A Brief History
Immunotherapies (biologics/cell therapies/vaccines) are among the most promising treatments in current pharmaceutical development.
What is an immunotherapy? The text book definition is the "treatment of disease by inducing, enhancing, or suppressing an immune response." Originally, the term comprised the therapeutic administration of serum or immune globulin containing preformed antibodies produced by another individual. Immunotherapy includes nonspecific systemic stimulation, active specific immunotherapy, allergen immunotherapy and adoptive immunotherapy. New forms of immunotherapy, specifically for cancer treatment, include the use of monoclonal antibodies (MAbs). Cancer immunotherapy attempts to stimulate the immune system to reject and destroy tumors.
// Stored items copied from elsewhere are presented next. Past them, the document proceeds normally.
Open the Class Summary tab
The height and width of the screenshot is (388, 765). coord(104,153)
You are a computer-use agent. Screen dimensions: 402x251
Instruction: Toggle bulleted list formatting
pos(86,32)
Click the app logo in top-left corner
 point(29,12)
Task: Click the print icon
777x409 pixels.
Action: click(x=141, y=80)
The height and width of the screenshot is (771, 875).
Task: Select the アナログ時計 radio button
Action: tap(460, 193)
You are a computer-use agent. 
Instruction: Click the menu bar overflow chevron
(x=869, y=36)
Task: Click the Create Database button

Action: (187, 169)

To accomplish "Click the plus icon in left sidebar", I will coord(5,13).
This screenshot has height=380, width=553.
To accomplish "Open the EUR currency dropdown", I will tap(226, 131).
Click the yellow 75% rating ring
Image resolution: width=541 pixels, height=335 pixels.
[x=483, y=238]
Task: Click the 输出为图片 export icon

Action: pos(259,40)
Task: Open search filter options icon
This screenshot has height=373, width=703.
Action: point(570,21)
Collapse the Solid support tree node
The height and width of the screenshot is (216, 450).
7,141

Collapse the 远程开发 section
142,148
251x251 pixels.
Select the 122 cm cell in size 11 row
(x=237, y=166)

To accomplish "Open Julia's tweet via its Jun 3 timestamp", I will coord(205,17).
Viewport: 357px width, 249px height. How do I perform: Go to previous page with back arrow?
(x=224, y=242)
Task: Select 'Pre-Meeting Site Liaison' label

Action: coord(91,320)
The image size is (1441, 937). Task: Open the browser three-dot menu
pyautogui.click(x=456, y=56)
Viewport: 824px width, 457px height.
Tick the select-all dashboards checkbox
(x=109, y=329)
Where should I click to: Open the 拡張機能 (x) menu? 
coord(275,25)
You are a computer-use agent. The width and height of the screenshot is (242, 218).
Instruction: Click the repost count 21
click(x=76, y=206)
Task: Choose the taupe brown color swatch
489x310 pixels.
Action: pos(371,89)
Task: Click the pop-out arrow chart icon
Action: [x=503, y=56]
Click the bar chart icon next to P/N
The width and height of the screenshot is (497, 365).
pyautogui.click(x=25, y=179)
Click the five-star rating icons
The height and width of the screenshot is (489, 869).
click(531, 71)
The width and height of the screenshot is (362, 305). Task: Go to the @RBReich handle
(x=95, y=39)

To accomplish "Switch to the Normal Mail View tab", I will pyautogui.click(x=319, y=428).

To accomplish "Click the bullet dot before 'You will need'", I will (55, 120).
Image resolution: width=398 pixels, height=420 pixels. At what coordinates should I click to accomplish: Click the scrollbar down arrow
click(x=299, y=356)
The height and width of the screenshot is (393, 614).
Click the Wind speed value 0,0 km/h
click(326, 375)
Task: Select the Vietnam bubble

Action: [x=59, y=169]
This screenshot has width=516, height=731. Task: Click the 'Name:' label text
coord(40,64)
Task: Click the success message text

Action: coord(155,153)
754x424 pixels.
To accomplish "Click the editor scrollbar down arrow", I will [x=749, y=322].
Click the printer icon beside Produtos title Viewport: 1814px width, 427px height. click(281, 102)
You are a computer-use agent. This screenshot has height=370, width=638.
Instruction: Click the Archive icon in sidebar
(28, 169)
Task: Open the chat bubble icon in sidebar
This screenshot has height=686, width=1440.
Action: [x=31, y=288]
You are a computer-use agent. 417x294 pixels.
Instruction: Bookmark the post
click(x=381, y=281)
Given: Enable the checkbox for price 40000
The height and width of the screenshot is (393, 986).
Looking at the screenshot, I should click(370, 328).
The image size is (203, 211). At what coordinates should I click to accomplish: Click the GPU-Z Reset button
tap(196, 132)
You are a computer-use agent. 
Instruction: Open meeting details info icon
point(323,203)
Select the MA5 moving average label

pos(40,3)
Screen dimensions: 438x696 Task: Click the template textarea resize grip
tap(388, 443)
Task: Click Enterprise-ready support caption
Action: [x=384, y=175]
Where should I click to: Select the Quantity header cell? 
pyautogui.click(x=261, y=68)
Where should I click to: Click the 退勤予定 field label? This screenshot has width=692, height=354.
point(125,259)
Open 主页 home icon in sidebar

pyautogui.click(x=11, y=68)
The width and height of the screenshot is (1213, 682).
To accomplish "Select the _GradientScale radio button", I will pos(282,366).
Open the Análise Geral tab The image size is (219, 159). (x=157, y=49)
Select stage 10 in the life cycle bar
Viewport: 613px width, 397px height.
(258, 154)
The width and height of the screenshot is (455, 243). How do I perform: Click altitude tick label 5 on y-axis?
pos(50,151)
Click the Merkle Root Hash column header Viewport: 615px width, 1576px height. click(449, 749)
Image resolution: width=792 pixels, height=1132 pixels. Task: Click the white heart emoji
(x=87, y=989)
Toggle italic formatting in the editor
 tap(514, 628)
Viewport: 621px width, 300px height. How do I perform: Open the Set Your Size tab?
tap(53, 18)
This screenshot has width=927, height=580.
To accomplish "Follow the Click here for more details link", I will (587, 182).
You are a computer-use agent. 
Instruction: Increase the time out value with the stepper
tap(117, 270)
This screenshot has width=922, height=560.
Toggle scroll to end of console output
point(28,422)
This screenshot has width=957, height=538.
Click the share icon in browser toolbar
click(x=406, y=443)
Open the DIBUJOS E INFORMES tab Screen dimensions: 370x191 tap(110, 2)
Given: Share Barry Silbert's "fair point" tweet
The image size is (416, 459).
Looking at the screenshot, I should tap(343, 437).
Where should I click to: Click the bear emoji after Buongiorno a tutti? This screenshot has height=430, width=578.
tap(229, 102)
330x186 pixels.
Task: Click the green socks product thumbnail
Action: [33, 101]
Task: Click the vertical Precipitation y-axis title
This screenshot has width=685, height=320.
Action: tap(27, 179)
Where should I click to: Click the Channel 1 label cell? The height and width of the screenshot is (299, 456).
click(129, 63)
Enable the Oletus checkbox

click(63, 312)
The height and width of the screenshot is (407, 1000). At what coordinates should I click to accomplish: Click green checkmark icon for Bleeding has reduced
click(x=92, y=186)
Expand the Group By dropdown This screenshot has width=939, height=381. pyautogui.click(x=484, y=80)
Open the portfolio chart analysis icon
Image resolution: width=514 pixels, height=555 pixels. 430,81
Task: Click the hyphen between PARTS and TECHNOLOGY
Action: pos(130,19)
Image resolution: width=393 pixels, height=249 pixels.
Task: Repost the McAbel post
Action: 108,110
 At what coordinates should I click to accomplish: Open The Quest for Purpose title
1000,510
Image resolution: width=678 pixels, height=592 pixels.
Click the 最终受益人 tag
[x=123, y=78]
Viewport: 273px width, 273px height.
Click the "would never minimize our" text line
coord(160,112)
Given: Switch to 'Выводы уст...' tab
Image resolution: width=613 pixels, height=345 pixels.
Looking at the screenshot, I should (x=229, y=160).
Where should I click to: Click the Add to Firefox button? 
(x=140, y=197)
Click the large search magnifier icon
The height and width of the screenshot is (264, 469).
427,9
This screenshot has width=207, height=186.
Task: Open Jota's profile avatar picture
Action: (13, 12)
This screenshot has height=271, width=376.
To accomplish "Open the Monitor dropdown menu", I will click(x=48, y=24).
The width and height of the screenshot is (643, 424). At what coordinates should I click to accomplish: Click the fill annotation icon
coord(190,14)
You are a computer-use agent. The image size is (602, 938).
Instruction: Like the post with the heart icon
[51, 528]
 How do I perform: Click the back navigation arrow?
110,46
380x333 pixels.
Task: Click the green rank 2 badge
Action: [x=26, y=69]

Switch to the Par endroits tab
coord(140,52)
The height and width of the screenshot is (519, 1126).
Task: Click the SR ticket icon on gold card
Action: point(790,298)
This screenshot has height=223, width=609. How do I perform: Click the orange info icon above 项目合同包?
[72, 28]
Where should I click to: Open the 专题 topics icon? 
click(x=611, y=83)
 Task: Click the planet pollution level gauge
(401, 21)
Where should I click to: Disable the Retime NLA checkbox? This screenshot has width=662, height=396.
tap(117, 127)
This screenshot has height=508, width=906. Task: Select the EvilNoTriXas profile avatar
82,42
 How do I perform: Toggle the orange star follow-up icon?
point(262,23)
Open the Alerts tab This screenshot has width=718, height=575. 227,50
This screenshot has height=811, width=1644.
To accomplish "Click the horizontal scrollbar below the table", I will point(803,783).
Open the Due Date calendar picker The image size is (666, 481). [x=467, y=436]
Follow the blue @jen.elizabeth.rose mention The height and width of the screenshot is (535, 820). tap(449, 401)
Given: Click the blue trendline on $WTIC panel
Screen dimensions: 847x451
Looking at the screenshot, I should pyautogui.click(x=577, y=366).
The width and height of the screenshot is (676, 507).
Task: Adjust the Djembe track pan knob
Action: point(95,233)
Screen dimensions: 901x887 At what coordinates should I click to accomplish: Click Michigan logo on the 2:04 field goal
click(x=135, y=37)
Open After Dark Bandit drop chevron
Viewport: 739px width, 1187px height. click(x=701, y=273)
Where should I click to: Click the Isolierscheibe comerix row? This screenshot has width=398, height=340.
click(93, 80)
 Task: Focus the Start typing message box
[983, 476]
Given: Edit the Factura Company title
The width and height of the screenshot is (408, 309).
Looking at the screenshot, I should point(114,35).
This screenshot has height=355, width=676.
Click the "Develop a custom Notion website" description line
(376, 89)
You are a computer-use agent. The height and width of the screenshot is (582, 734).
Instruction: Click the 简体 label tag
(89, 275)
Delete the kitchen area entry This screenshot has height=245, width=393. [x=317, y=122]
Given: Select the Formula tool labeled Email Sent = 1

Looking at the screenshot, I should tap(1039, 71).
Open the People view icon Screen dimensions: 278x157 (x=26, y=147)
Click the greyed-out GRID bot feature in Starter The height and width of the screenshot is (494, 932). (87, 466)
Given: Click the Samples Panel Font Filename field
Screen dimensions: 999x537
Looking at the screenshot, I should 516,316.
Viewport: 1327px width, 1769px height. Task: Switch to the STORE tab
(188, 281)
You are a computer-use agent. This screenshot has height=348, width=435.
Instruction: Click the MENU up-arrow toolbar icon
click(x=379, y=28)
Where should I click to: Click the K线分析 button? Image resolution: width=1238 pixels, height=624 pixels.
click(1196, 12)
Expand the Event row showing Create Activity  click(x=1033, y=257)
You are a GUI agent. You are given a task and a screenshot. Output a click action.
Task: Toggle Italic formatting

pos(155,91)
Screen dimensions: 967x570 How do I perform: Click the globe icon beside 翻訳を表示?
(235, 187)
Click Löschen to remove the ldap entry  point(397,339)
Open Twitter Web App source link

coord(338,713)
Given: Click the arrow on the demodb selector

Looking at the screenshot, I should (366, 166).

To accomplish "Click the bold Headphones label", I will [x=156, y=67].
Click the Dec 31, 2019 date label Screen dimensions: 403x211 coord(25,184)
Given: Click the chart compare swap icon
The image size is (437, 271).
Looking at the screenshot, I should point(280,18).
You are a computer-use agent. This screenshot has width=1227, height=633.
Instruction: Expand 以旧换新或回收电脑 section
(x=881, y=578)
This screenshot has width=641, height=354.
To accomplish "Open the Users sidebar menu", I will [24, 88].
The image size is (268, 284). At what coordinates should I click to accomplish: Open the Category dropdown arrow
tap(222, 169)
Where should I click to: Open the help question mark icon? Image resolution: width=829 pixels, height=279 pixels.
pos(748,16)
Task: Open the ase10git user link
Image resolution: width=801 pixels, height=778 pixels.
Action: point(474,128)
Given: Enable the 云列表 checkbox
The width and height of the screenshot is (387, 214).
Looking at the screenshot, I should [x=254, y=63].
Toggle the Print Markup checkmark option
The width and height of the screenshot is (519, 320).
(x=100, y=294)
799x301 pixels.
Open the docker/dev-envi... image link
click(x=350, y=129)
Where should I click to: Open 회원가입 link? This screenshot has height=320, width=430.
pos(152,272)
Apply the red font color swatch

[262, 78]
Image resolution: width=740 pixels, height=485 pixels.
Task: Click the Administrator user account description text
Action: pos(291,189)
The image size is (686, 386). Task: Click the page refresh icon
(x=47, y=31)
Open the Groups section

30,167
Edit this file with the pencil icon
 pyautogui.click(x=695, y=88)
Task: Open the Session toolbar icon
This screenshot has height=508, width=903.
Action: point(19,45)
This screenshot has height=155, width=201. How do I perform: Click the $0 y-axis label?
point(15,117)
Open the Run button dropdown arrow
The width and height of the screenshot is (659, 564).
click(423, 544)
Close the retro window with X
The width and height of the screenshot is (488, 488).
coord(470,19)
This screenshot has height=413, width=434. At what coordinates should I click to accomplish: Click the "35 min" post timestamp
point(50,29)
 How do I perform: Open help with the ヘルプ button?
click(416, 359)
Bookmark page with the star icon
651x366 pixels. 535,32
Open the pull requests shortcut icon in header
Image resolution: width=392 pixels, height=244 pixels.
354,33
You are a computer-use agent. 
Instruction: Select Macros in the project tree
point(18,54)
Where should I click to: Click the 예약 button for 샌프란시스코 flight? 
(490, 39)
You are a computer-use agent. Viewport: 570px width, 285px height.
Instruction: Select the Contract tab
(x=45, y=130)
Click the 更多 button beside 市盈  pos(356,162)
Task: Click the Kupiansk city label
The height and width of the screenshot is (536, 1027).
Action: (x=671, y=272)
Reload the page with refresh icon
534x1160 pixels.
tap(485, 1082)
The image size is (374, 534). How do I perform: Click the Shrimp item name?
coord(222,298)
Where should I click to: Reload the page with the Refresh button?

Immuno cell therapy for cancer was first presented in the late 1980s by Rosenberg and his team at the United States, National Institutes of Health. Rosenberg reported a clinical trial in 1,205 patients with metastatic cancer who underwent different types of active specific immunotherapy. The immunotherapy regimes produced low tumor regression rates (2.6–3.3%). Rosenberg and his team thereby concluded that immuno cell therapy along with specific chemotherapy was the future of cancer immunotherapy.
The adverse effects of these initial immunotherapy products, largely cytokines such as Interleukin, sparked new techniques involving the extraction of lymphocytes from the blood and expansion in vitro against specific tumor antigens, before then injecting the cells into patients with the appropriate stimulatory (immunomodulatory, see below)) cytokines. These newly engineered cells then specifically target and destroy the tumor expressing antigen against which they have been raised.
Cell-based or adoptive immunotherapies are proven to be effective for some cancers. Immune effector cells such as lymphocytes, macrophages, dendritic cells, natural killer cells (NK Cell), cytotoxic T lymphocytes (CTL), etc, work together to defend the body against cancer by targeting abnormal antigens expressed on the surface of the tumor due to mutation.
Another promising specific and cell based immunotherapy involves the use of “loaded” specific antibodies for different types of tumor cells. These antigen specific antibodies contain either anti-neoplastic drugs or radioactive materials. When injected into the bloodstream of a patient with that particular kind of tumor, these “loaded” antibodies attach to the surface of the malignant tumor cells, thereby specifically targeting these cells and causing less damage to healthy non-malignant cells.
Non-specific immunotherapy relies on general immune stimulants to activate the whole immune system rather than specific tumor cells. In the past decade, immunotherapy against cancer has involved the use of the bacille Calmette-Guérin vaccine (bcg vaccine), which is evolved from strains of Mycobacterium tuberculosis, and is used to provide some immunity to tuberculosis.